В 2008 году на литературном горизонте появился как бы возрождённый альманах «Окно», впервые вышедший в виде сборника в 1989 году. На одной из первых страниц опубликован многозначительный Манифест творческой группы «Окно»». Читая его, мы с большим интересом узнаём, что «Прекрасное – это вечная категория», а например, «Время – категория вымышленная». Дальше ещё интереснее: «Мироздание объективно, а слово – это начало творения». Правда, остаётся совершенно непонятным, почему такого рода признания объявлены манифестом. Что же здесь, собственно говоря, манифестируется? Впрочем, тексты, опубликованные вслед за этим документом, вполне адекватны подобным подростковым откровениям:
Я слушал звёзды,
Я кружил во сне –
Там белый снег с величием и свистом
Стремился по небесной крутизне. ( В. Морозов),
или ещё того же автора:
А вдали, у леса на краю,
Где река катает волны громко,
Я таким же маленьким стою
И смотрю на своего потомка.
Но не все стихотворения сборника отмечены такой простотой, есть совершенно другие, красивость которых, далеко оставляет за собой границы любого поэтического вкуса:
Я купила янтарные бусы,
Я смешала лимонный ветер
С горьким запахом синего вкуса
Тишины листвы на рассвете. ( М. Токажевская)
Это не просто «красиво», это прямо-таки галантерейно, даже гламурно. Как сказано в предисловии к этой подборке - «тончайшая кружевная вязь», «прихотливый лабиринт».
«Я –дух бестелесный,я –призвук,
Тень тени и тень отраженья. ( Ю. Санников)
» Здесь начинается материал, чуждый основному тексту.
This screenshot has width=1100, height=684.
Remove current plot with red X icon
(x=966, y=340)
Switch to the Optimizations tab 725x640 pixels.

А ведь ещё сто лет назад Константин Бальмонт насмешливо писал:
Моё несчастье несравнимо
Ни с чьим, о подлинно, ни с чьим:
Другие – дым, я – тень от дыма,
Я всем завидую, кто дым.
Так и кажется, что классик поэзии серебряного века что-то слизнул у Ю. Санникова, который «сам не знает, стряхивая пот,/ Чем завершить свой замысел великий».
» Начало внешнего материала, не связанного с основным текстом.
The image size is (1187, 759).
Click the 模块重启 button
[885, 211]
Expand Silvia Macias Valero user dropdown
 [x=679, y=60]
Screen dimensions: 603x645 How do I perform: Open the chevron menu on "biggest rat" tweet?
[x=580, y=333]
Последние выпуски литературных альманахов, как мы уже видели, показывают нам немало образцов замечательного творчества современных стихотворцев, читая которые не знаешь, плакать или смеяться. Плакать там, где автору хочется выглядеть глубокомысленным, а смеяться там, где поэт настраивается на возвышенный лад, потому что излюбленным жанром современной графомании стала автопародия, присутствия которой авторы даже не замечают. Например, Татьяна Семёнова, ничтоже сумняшеся, пишет:
Двухтысячное рождество,
Предчувствуя всей женской сутью,
Найти связующую нить,
И Млечные Пути вскормить
Готова я своею грудью. («Изящная словесность», 2009, №1 (14)).
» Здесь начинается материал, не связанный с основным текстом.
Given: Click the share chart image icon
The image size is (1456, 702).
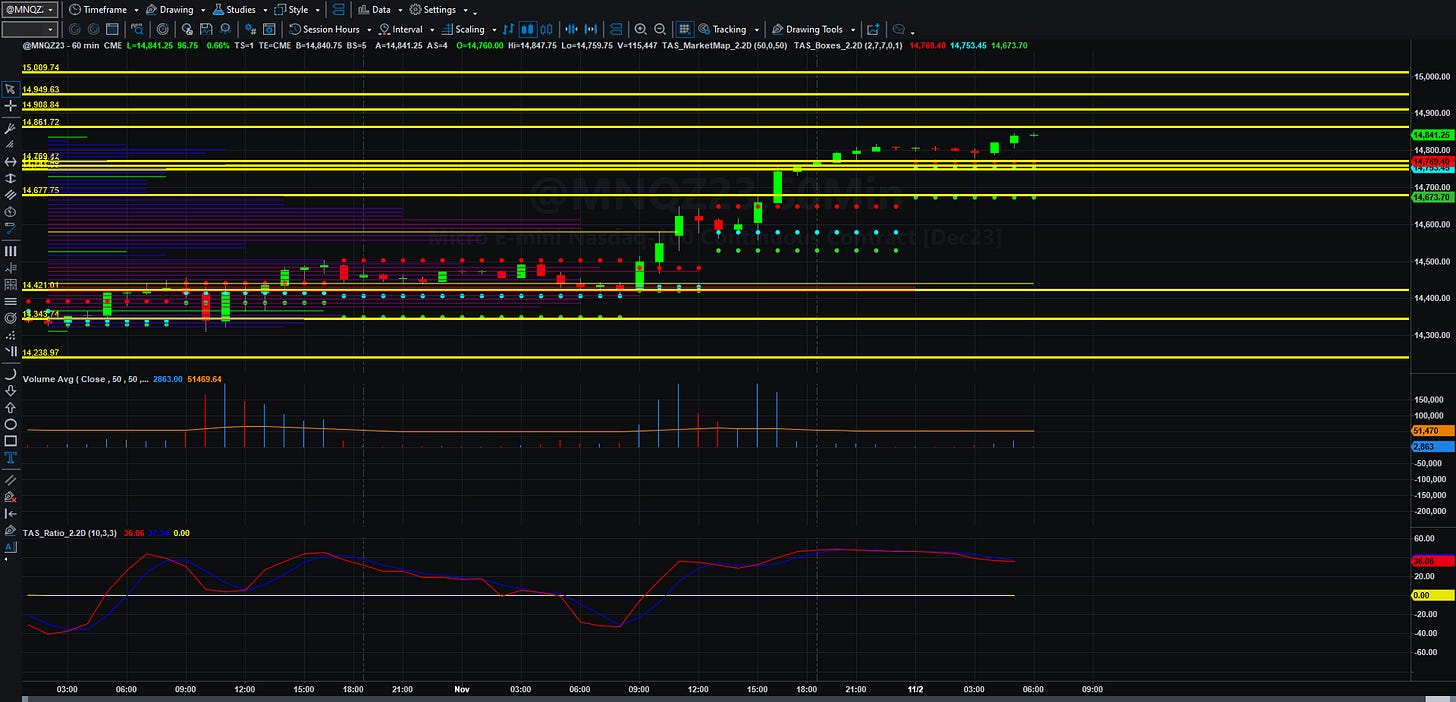Looking at the screenshot, I should [x=873, y=30].
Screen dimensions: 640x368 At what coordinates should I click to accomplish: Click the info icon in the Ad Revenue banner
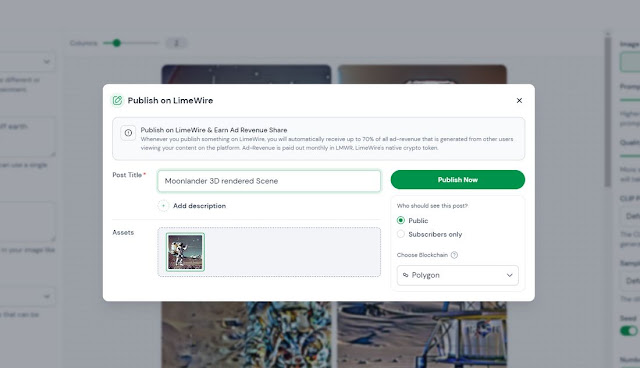tap(128, 133)

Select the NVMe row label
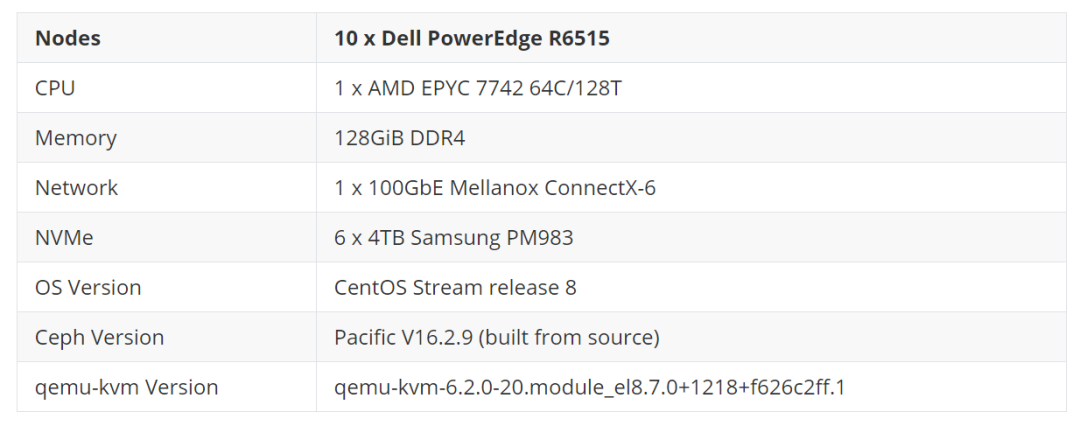click(64, 238)
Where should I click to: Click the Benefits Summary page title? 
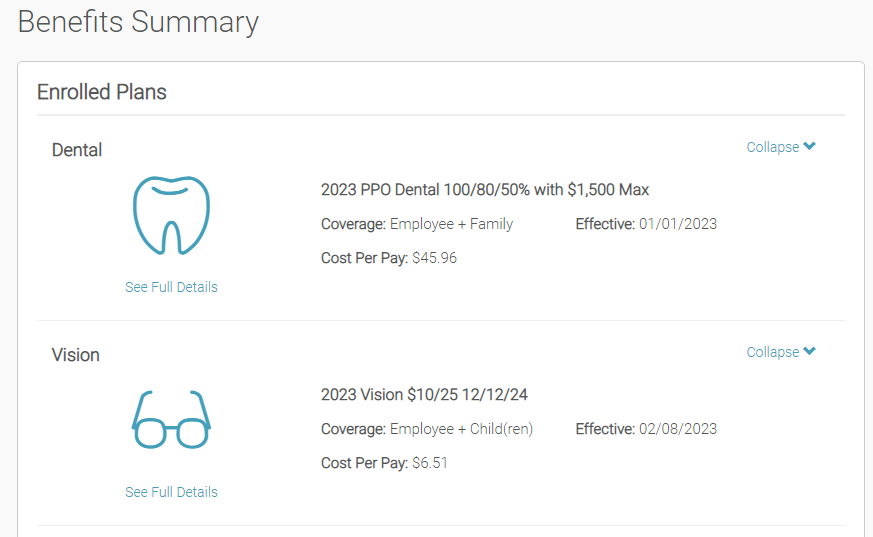point(138,22)
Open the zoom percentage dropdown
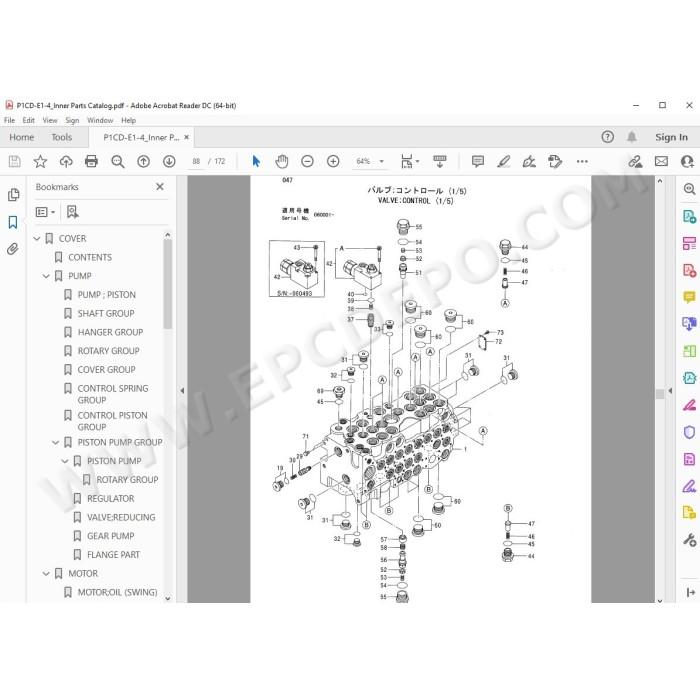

К сожалению, эта поэтесса плоховато усвоила школьные правила русского языка, так как не справляется с элементарными нормами употребления деепричастного оборота: «И нервное дыханье ощущая/ Мне было и уютно и приятно» (там же).
Но некоторые авторы этого издания достаточно самокритичны:
Мыслят, рифмуют… А лезет серятина.
Видимо, это и есть – «отсебятина» ( Виталий Дмитриев, там же).
Однако наивно думать, что графомания сводится только к попыткам выдать беспомощное стихотворчество за действительный и полноценный литературный труд. Ссылки на косность читателей – здесь слабая подмога. И хотя, конечно, приятно создать и поддерживать культ собственной маленькой личности, воображая себе её большой и значительной, от литературной действительности вряд ли так просто спрячешься. Создание же всякого рода видимости, мнимости – путь, как известно, ведущий в тупик.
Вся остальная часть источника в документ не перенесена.